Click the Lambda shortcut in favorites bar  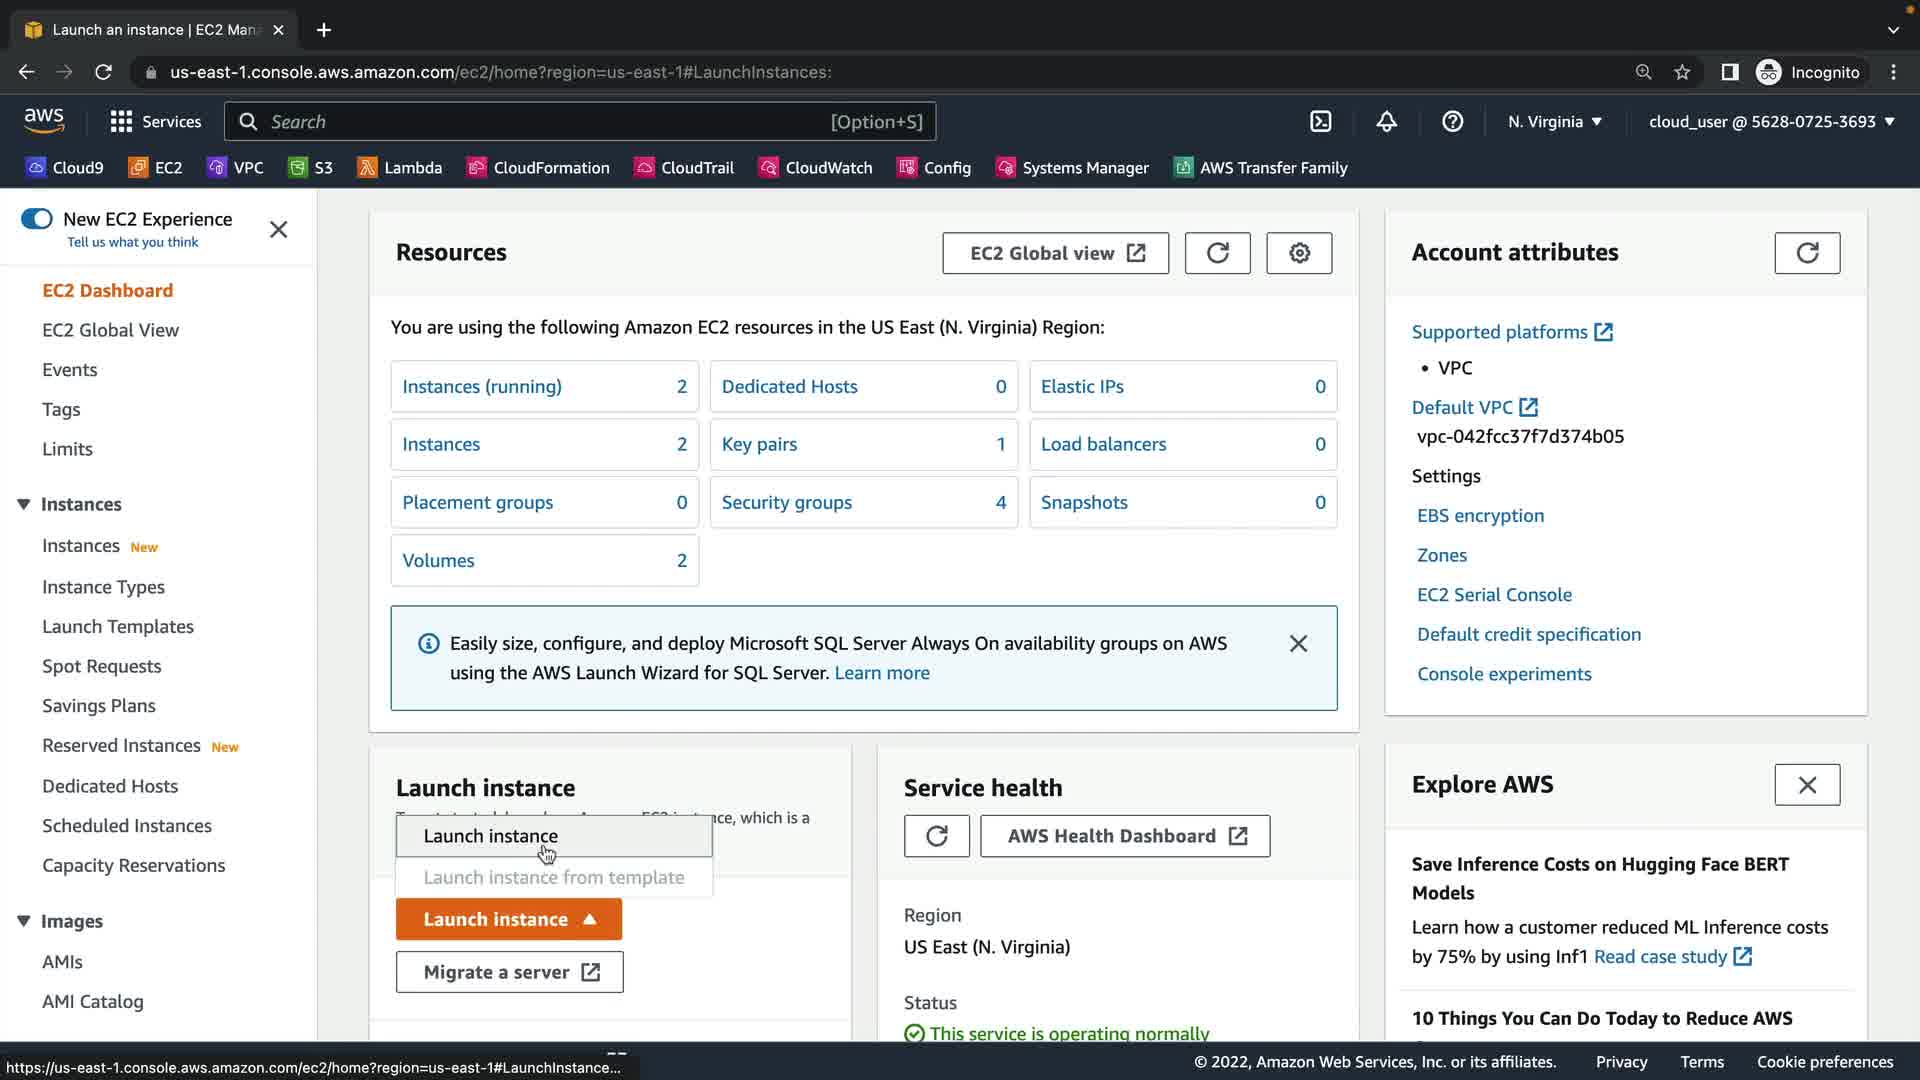[400, 168]
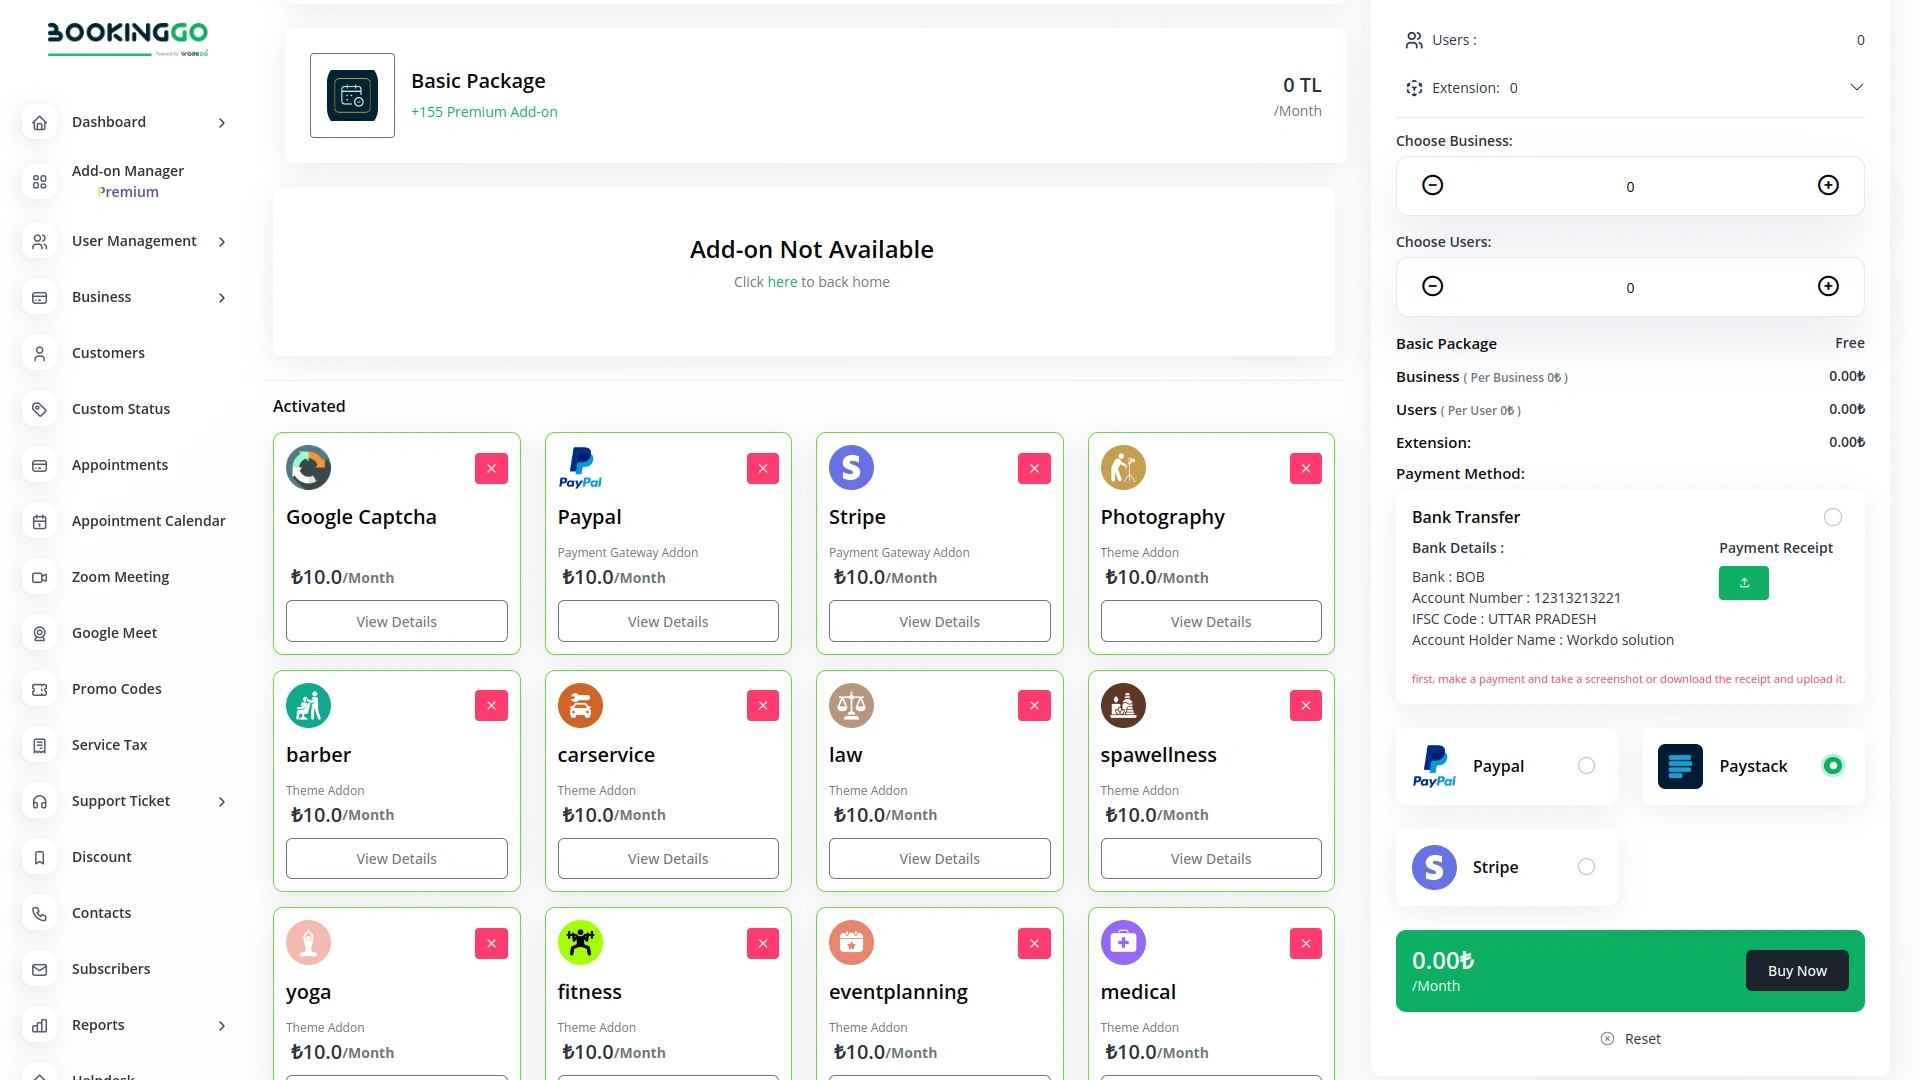Enable Paypal as payment method
Viewport: 1920px width, 1080px height.
[x=1587, y=765]
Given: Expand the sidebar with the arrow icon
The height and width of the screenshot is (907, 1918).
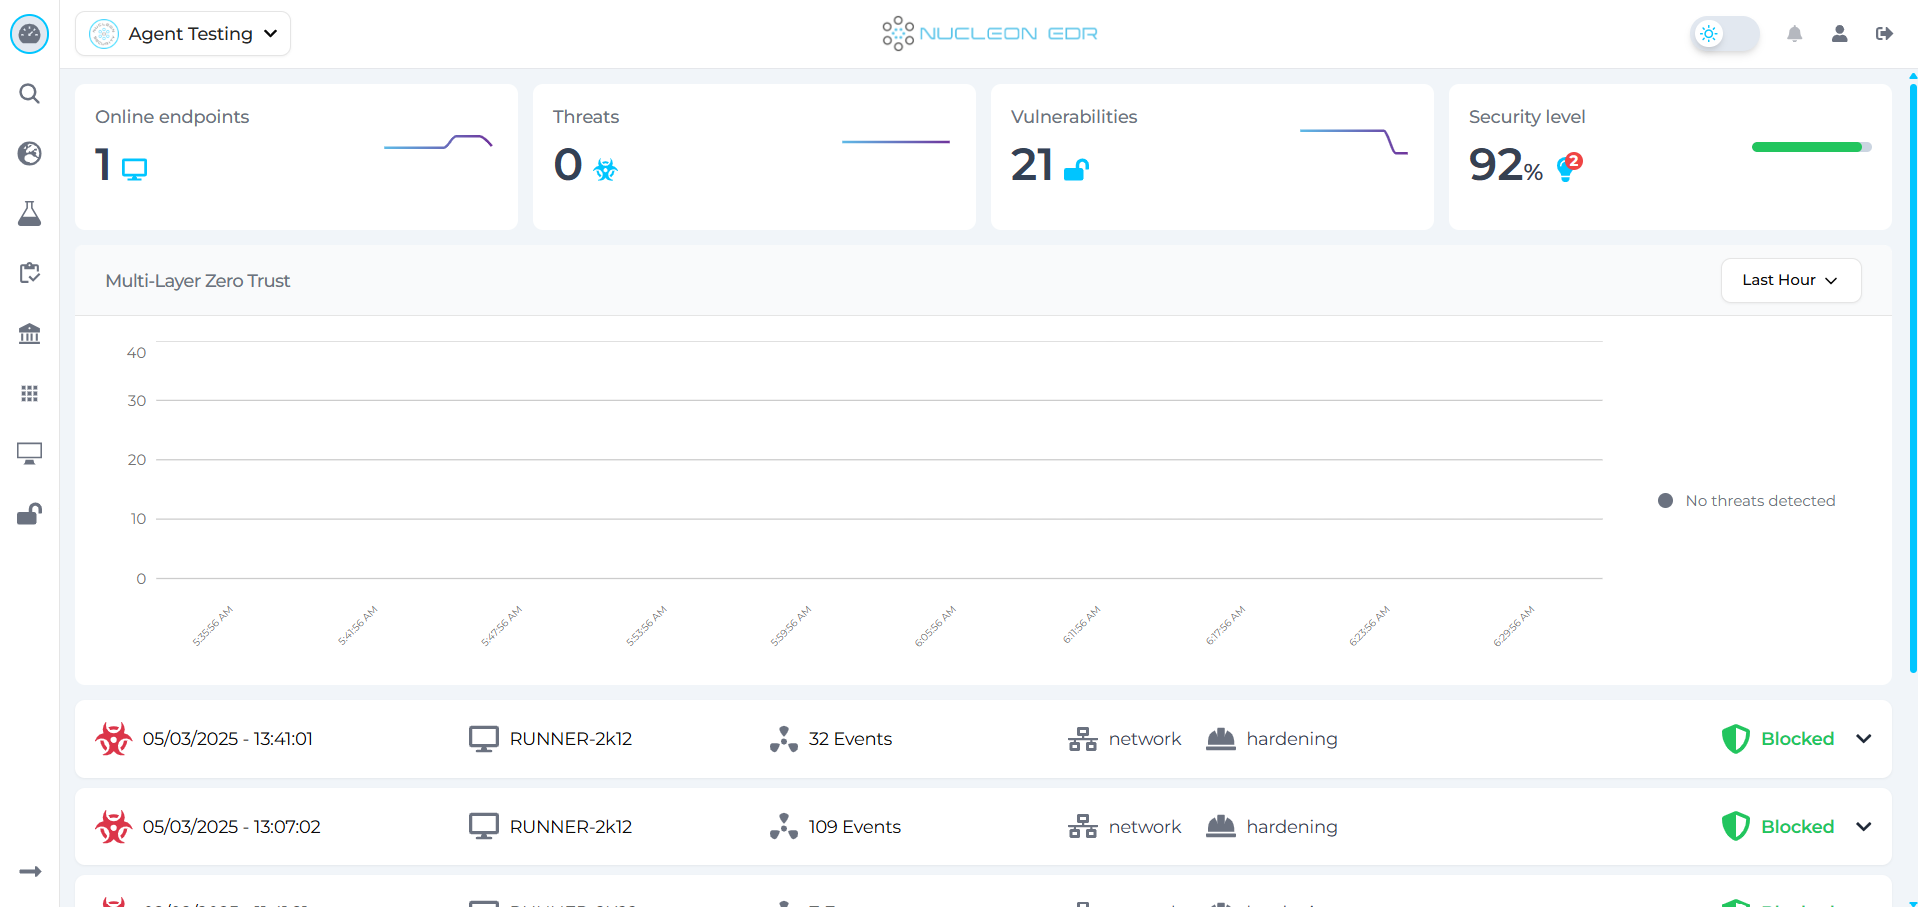Looking at the screenshot, I should click(x=29, y=871).
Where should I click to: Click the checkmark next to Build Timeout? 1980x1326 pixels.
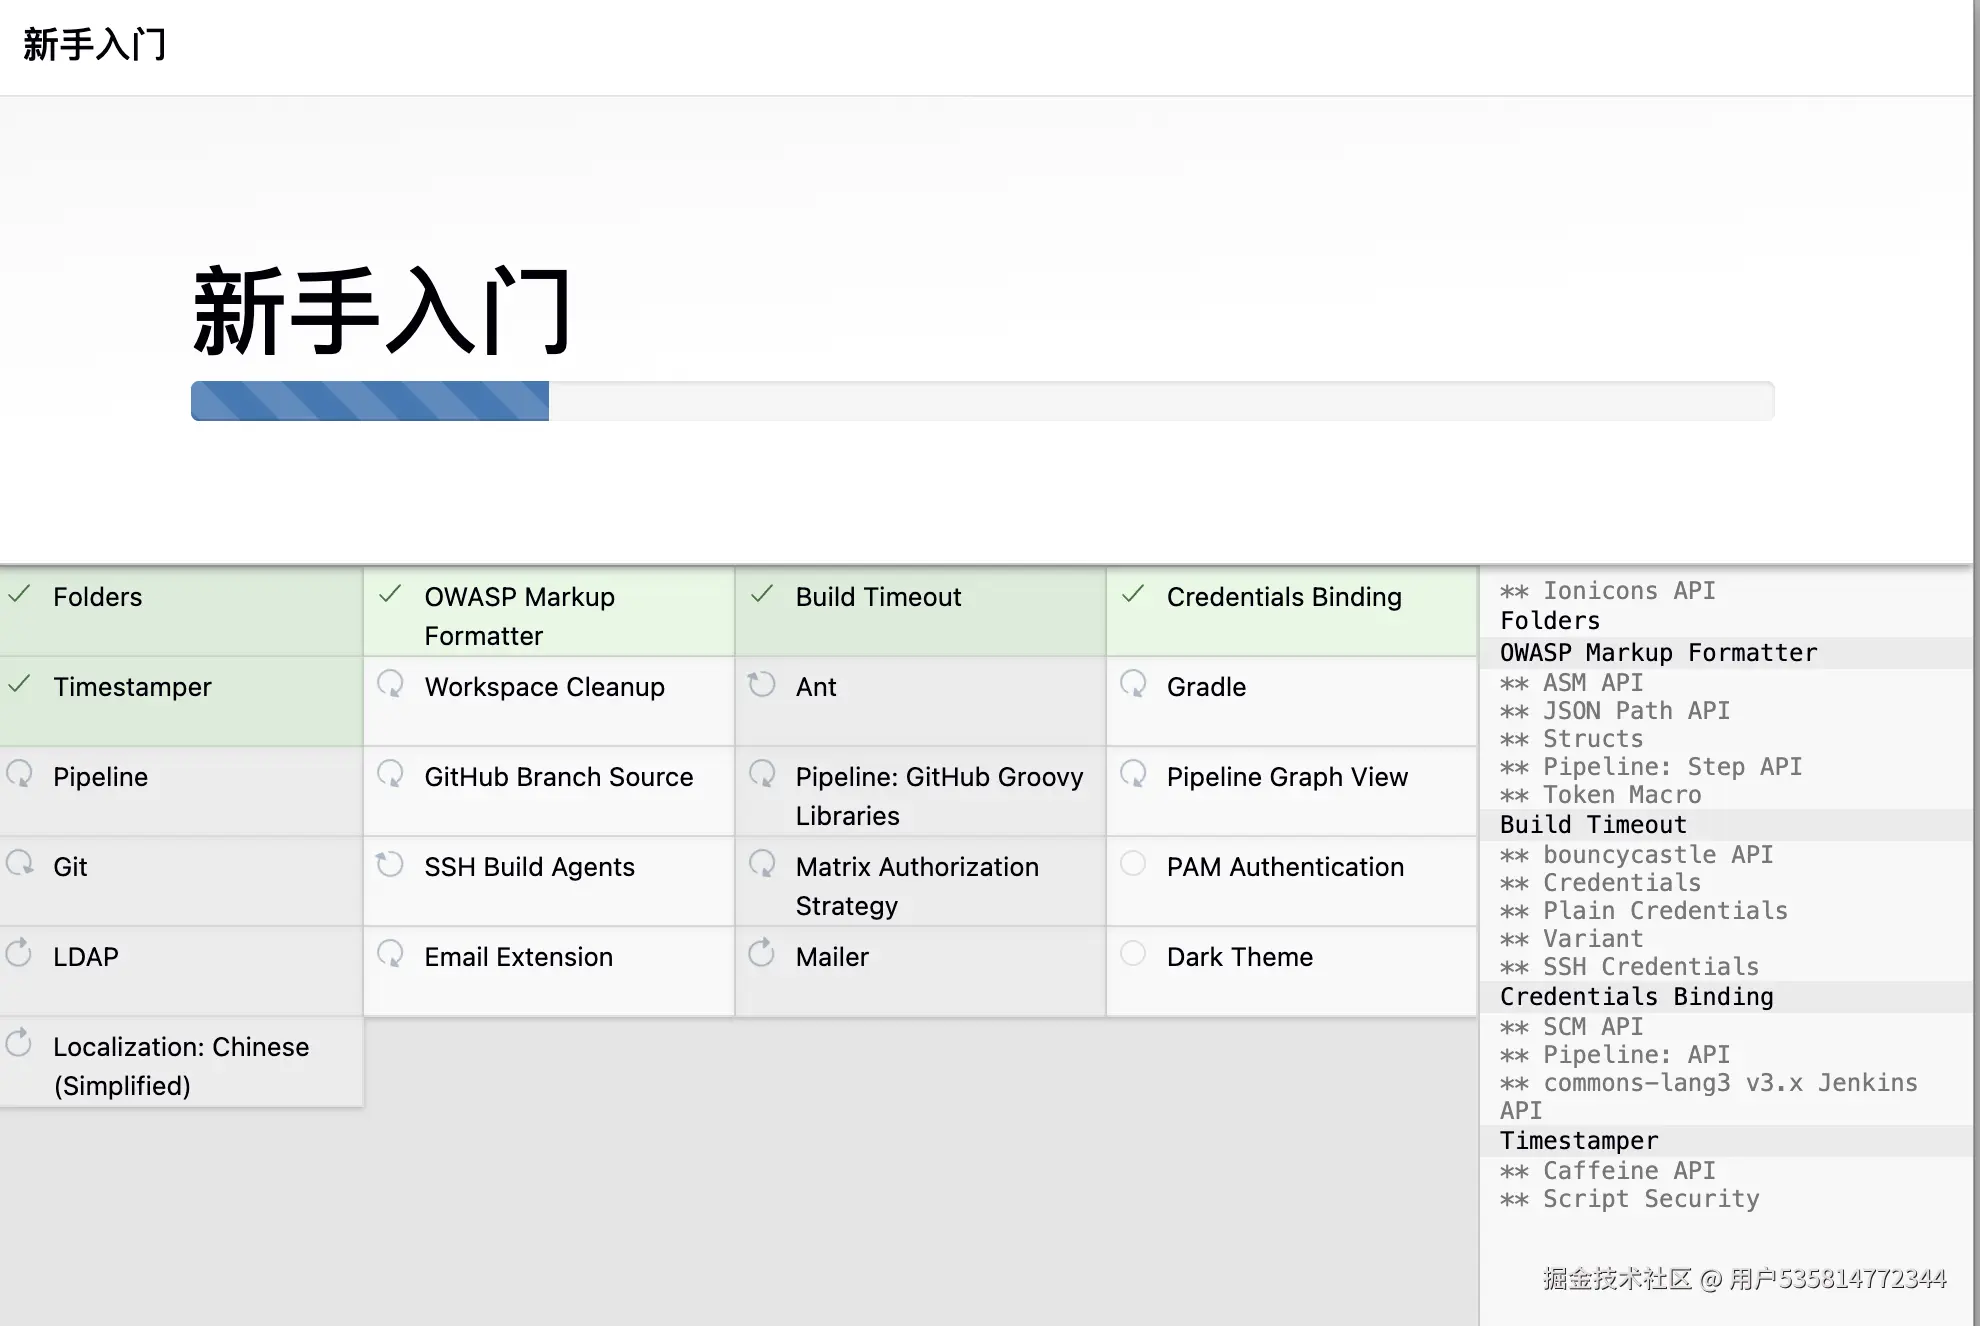(762, 594)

++++++++++++++++++++

--- The problem ---
The required output is every line from the one containing "The height and" through the last line of the records, inclusive, reproduced exactly and without pictures.

--- Solution to the problem ---
The height and width of the screenshot is (907, 1918).
Looking at the screenshot, I should click(x=29, y=871).
Where should I click to: Click the checkmark next to Build Timeout? 1980x1326 pixels.
(762, 594)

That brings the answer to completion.